Nobody who's relegating themselves to black powder should not use jacketed projectiles, I agree. That leads to all sorts of problems in the long run.
However when talking barrel wear with jacketed projectiles - you're talking thousands of rounds fired in succession before the copper wears down the steel in any meaningful way. The barrel's not made of butter and it will not warp before your eyes only because it does not have added protection. The barrels may have been made with softer bullets in mind, but they are very much retard-proof due to the clients involved in their production.

Should use*

I'd still rather not add unnecessary wear to my guns, especially if they're older like my 71/84. If I recall the brits found metfords to burn out after 5k rounds. Its like redlining a car, why do it when you're gonna have to fix it at a later point.

Using a copper jacketed round in a steel barrel is not akin to redlining a car - redlining a car is more what I'm looking for in that someone's using stupidly hot commercial ammunition in an antique as a form of proofing or testing.
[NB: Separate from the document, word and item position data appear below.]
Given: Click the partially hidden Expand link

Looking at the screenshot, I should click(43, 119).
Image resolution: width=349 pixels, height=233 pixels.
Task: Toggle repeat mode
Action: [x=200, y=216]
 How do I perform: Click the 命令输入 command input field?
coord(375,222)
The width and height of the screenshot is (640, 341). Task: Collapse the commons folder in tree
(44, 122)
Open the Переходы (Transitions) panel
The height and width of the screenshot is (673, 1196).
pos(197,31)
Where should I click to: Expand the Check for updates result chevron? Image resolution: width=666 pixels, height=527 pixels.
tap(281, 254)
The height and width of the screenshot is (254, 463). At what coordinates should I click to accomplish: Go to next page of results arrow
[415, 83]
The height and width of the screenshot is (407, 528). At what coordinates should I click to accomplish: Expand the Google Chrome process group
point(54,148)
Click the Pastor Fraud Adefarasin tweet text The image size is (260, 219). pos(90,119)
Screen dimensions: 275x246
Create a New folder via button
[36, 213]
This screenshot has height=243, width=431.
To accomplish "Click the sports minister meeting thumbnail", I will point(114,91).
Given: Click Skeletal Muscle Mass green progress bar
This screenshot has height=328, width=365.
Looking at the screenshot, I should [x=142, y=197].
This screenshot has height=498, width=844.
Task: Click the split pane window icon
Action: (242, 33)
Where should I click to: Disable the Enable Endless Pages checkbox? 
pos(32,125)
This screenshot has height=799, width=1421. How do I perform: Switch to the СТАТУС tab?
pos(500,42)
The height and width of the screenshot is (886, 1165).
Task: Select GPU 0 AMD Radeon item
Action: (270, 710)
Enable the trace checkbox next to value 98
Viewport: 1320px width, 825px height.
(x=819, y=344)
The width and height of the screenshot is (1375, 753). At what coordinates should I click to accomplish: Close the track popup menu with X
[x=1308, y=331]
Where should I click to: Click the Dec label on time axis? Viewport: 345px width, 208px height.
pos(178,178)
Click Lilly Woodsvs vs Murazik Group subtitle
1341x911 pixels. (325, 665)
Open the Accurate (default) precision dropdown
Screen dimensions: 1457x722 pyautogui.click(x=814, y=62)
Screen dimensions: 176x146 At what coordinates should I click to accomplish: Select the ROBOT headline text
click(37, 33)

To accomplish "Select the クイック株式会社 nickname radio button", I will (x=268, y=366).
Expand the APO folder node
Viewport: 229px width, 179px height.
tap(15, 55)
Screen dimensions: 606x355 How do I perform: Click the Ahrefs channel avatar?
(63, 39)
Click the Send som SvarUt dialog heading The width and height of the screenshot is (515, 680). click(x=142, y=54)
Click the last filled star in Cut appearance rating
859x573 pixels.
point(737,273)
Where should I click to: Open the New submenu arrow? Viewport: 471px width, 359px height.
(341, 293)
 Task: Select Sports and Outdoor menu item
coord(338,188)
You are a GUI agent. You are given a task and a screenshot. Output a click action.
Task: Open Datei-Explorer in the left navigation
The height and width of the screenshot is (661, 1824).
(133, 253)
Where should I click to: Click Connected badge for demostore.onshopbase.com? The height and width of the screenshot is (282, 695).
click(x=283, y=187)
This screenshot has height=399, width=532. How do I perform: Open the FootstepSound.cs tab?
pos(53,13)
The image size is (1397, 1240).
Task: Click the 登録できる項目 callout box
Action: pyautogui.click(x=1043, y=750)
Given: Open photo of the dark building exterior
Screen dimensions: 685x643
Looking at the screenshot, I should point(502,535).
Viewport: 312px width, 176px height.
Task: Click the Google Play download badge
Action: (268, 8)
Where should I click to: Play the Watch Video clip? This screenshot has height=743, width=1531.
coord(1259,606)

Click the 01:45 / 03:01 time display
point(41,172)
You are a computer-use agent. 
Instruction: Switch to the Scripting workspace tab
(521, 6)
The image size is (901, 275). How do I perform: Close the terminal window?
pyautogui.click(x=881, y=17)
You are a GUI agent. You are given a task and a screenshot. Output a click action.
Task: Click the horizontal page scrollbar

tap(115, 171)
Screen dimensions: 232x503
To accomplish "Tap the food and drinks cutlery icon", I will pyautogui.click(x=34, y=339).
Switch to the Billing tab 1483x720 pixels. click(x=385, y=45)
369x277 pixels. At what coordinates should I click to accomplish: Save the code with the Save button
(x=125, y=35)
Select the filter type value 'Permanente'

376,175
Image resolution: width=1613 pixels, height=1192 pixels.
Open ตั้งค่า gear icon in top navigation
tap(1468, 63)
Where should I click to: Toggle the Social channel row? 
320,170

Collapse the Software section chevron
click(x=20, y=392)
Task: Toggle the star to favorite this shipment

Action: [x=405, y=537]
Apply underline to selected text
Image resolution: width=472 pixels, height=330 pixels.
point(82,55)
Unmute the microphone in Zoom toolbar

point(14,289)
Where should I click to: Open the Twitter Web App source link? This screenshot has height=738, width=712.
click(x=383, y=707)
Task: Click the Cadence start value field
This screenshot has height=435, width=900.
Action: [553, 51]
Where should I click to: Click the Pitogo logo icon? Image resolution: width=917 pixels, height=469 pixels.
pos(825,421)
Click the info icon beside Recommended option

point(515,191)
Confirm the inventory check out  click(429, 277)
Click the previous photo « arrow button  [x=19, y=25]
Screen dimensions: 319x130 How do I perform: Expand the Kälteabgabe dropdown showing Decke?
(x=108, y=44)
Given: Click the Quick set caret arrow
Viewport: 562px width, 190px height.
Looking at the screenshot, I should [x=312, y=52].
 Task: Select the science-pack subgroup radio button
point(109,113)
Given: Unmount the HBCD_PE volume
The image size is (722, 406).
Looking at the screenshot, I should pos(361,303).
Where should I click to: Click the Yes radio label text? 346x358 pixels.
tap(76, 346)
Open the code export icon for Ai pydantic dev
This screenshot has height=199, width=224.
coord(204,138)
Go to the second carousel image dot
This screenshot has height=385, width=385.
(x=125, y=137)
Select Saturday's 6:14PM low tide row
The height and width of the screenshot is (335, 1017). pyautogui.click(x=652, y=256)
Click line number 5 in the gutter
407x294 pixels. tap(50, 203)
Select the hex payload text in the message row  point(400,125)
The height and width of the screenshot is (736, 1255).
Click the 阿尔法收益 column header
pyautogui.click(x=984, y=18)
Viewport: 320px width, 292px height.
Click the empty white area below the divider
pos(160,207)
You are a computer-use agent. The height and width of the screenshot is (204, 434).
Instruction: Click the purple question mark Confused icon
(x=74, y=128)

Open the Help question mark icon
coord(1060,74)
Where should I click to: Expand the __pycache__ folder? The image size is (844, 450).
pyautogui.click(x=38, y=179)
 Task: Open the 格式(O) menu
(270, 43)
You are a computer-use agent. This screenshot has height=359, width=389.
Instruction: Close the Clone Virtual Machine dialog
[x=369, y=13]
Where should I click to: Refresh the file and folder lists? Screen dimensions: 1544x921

My original conundrum was finding any examples of a Trapdoor Springfield, untampered with and in average shooting condition, that have been blown up through either standard use or abuse through +P roundsbecause let's face it, .45-70 pressures have been consistent with its black powder loadings until theoretically stronger guns were made and gave way to overpressure rounds.
The only thing I can find that's even close to relevant are people tampering with the rifle, otherwise firing an already unsafe rifle without prior inspection, or people citing the Marlin 1895 Guide Gun exploding. The only cases of someone proverbially "redlining" a Trapdoor Springfield includes a set of articles lost to the internet and an account of someone essentially loading pipebombs through faulty advice.